We are just beginning our desponta, the shoot-trimming and hedging operations in our vineyards. The timing turned out well, as the hitherto untrimmed leaf canopy shaded and protected the vast majority of grapes from the sudden heat and sun this week, and minimised the potential damage from sunburn. It should take us about three weeks to complete the hedging at Malvedos and Tua.
Our regular photo of the Touriga Franca vine at Malvedos brings to mind the phrase “irrational exuberance,” with the vines extending well up above the top wire of the trellis, and reaching out across the path. And the fact that the vines are growing well, and the shoot tips remain green and continuing to extend and put on leaf, is proof that so far our vines are not experiencing hydric stress (see also first photo). Pruning the vines cuts the growing tips and encourages the plant to redirect its energy into maturing the grapes rather than extending vine and putting on more leaf, obviously desirable over the next two months or more leading into harvest.
Over at Quinta do Tua where the vineyards face full south, a young plantation of Sousão showed no signs of sunburn at all, even though the grape clusters have very little foliage cover, in fact the vines were remarkably fresh and healthy. Alexandre said this would be because those plants and grape clusters have been so fully exposed to the sun all season long that they were more accustomed, and therefore more resistant, to the combined heat and sunlight.
In the new plantation at Quinta do Tua, the young vines of Touriga Nacional and Touriga Franca just planted this winter are growing well, and you can see the fresh and lively growing tips. We have watered the plantation once so far this year, and as Alexandre was inspecting the plants, he said we don’t yet need to water again, but this is something he monitors closely every time he visits.

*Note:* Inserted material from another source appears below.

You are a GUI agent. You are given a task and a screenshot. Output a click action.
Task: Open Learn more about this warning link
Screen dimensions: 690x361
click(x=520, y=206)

In the photo below of the view across Quinta do Tua, you can clearly see the undulations of the hillside. In the foreground the mature plantation is Touriga Nacional, the next swell of hillside has a young Sousão plantation at the top, and the lower part of that hill and the two folds of hill beyond are all the Touriga Nacional and Touriga Franca plantings made this year. The last fold of hill in the distance which is showing a fresh green is another three year old plantation of Sousão, where the photo above was taken.